ADEQUACY OF GLYCEMIC CONTROL IN DIABETIC DIALYSIS PATIENTS - A SINGLE CENTRE PROSPECTIVE OBSERVATIONAL STUDY USING CONTINUOUS GLUCOSE MONITORING.
Aim: to evaluate diabetic dialysis patients for periods of asymptomatic hypoglycaemia and to compare interstitial glucose readings with HbA1C levels in these individuals.
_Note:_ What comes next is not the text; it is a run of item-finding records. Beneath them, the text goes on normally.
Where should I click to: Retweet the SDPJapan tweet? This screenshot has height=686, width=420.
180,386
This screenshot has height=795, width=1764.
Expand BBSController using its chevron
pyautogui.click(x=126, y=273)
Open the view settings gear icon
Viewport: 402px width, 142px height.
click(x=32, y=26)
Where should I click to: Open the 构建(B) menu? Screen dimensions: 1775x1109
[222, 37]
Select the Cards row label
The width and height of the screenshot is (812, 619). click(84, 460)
Background: Most international guidelines recommend targeting HbA1c of <7% irrespective of the presence of chronic kidney disease. However, the correlation of HbA1c with glycaemic control in dialysis patients is contentious due to shortened red cell survival, frequent blood transfusions, iron deficiency and use of erythropoietins. Paradoxically, a large retrospective analysis of diabetic dialysis patients has shown worse outcomes in dialysis patients with HbA1c <5%. Interstitial glucose measurements using Continuous Glucose Monitors(CGM) correlates well with blood glucose using a glucometer even in dialysis patients. Hence, Continuous Glucose Monitoring can identify periods of significant hypoglycaemia in dialysis patients.
7>Method: This is a single center observational study, conducted on all in-center diabetic dialysis patients. CGM was applied to each patient for a total of 6 days continuously. Patients underwent routine dialysis and kept a diary to record their food intake and episodes of hypoglycaemia. HbA1c was measured along with routine monthly dialysis bloods on each patient.
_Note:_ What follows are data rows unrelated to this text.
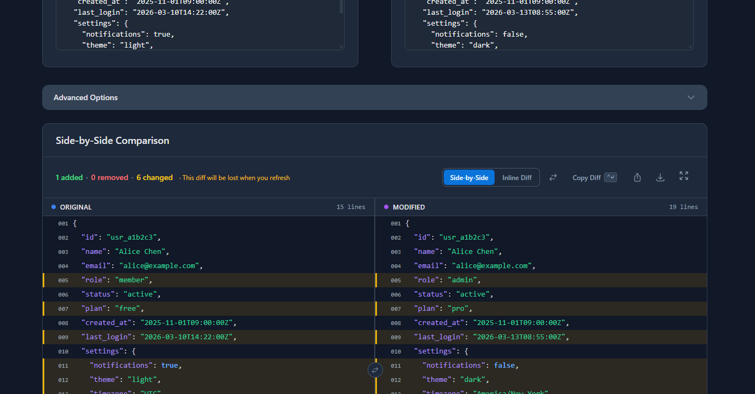755x394 pixels.
Task: Switch the view to Side-by-Side mode
Action: (468, 177)
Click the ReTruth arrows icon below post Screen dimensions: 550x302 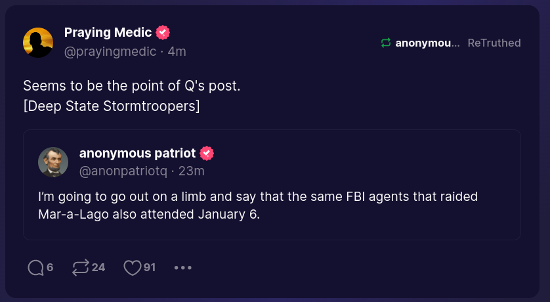click(80, 268)
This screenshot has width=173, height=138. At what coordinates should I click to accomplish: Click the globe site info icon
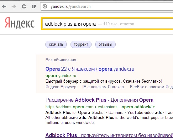[x=45, y=6]
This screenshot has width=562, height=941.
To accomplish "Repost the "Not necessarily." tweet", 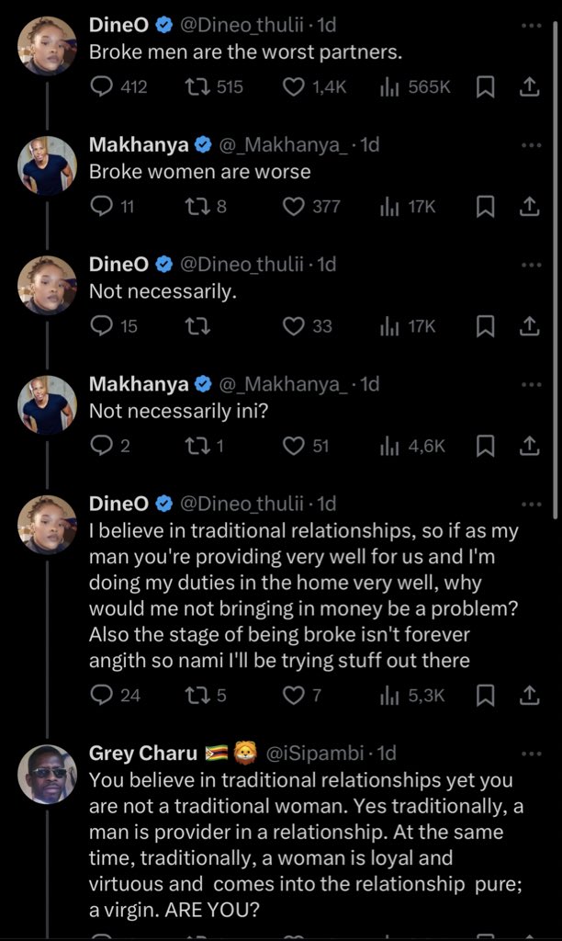I will pyautogui.click(x=197, y=326).
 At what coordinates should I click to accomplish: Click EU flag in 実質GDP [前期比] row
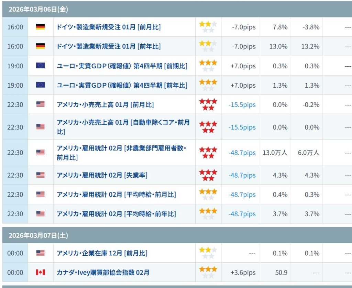click(40, 66)
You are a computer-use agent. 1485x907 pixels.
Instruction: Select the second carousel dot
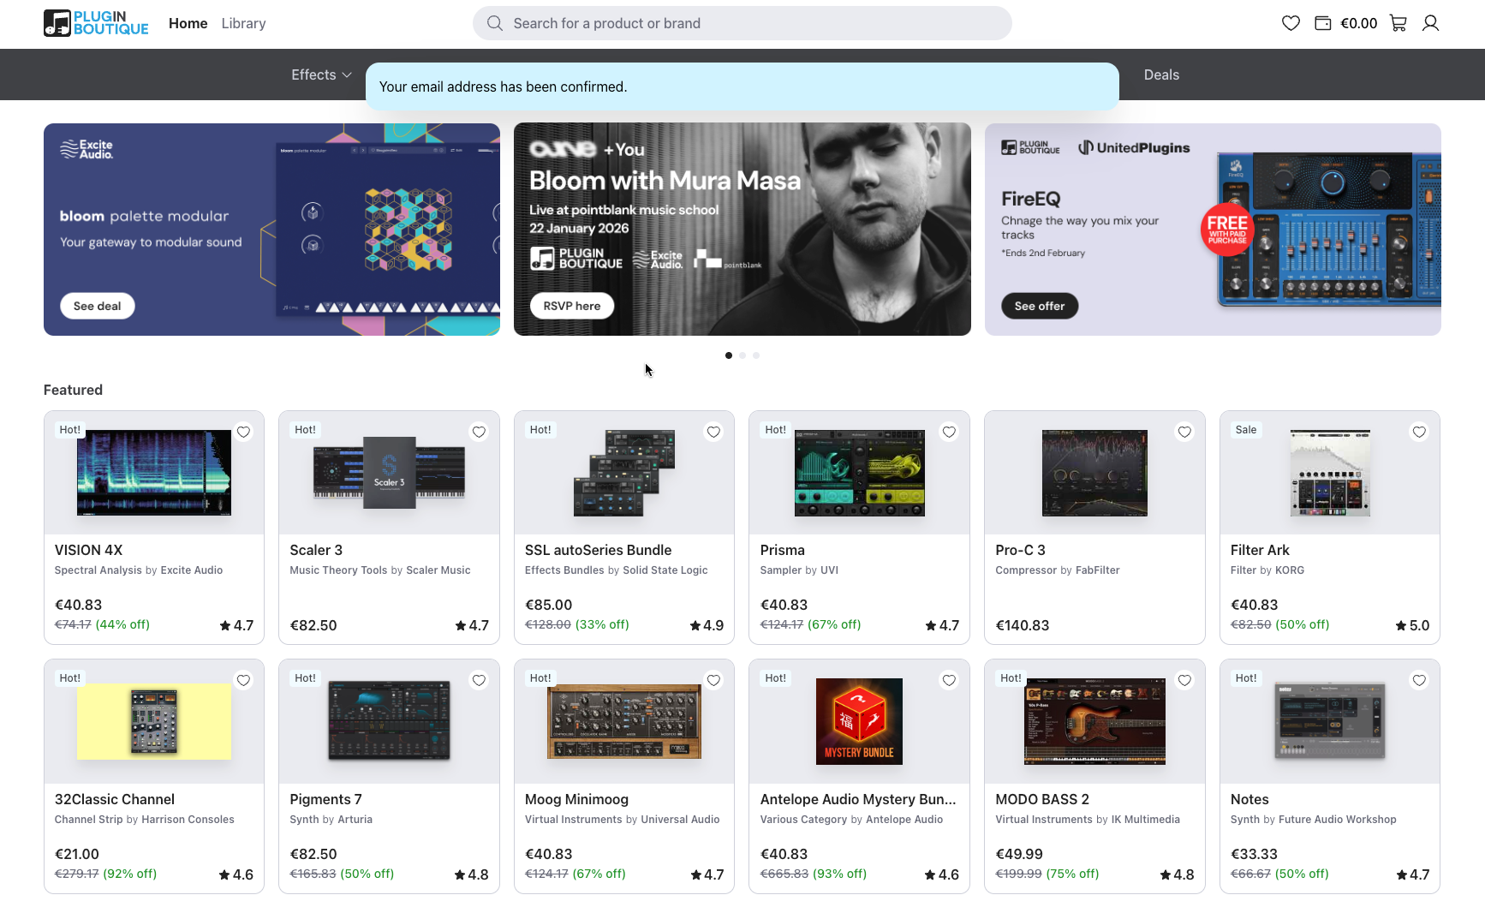pyautogui.click(x=743, y=355)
Results: There were no episodes of asymptomatic hypoglycemia in the study patients. There appeared to be better correlation between regular venous blood sugar reading than with HbA1C.
Conclusion: Asymptomatic hypoglycemia does not appear to be a factor in this small study. Regular blood sugar monitoring may be better marker for adequacy of glycemic control than HbA1C, in diabetic haemodialysis patients.